### MATERIALS PROVIDED
*** Block opens ***
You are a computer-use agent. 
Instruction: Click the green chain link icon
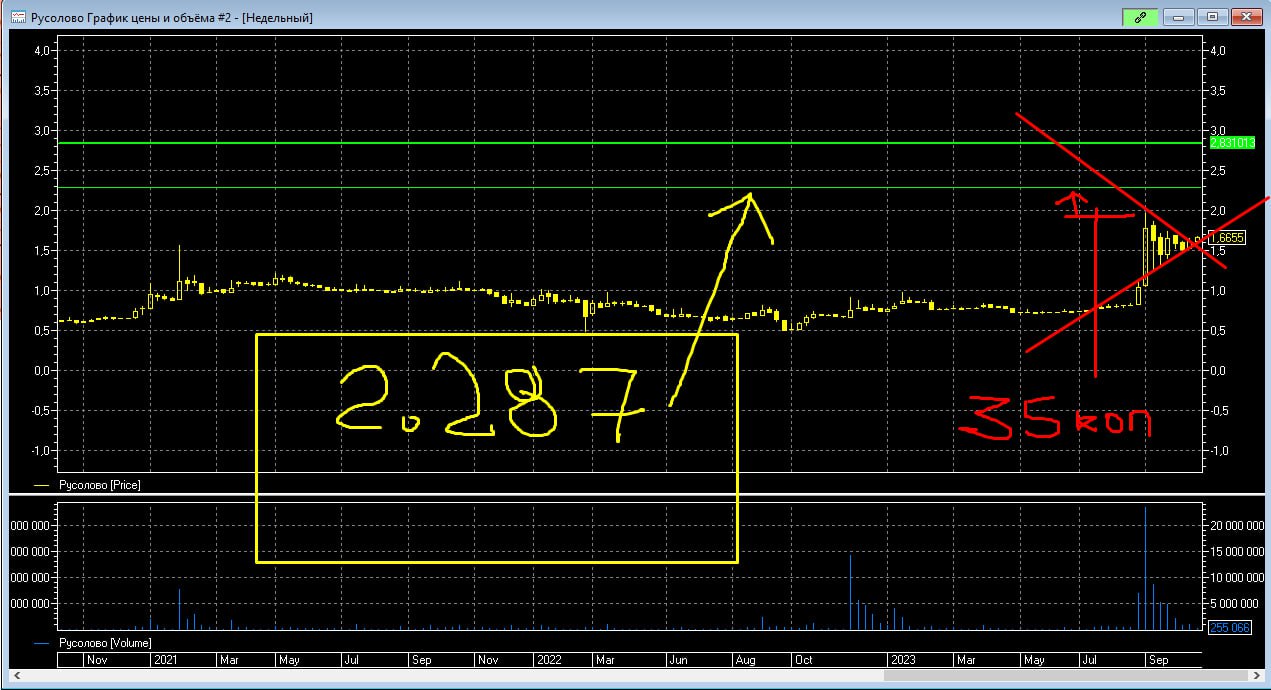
*** Block closes ***
*** Block opens ***
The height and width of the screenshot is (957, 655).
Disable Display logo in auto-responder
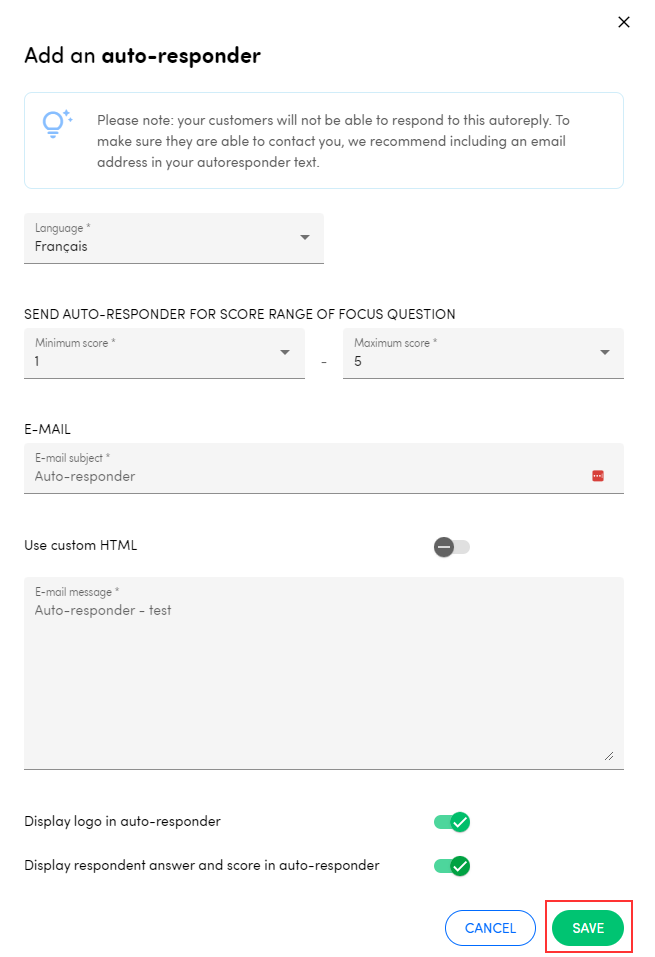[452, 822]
*** Block closes ***
### PROBLEM STATEMENT
Given the records above, reproduce precisely and only the lines between the line holding "You are a computer-use agent." and the line holding "Instruction: Click the green chain link icon", inclusive.

### TASK SOLUTION
You are a computer-use agent. 
Instruction: Click the green chain link icon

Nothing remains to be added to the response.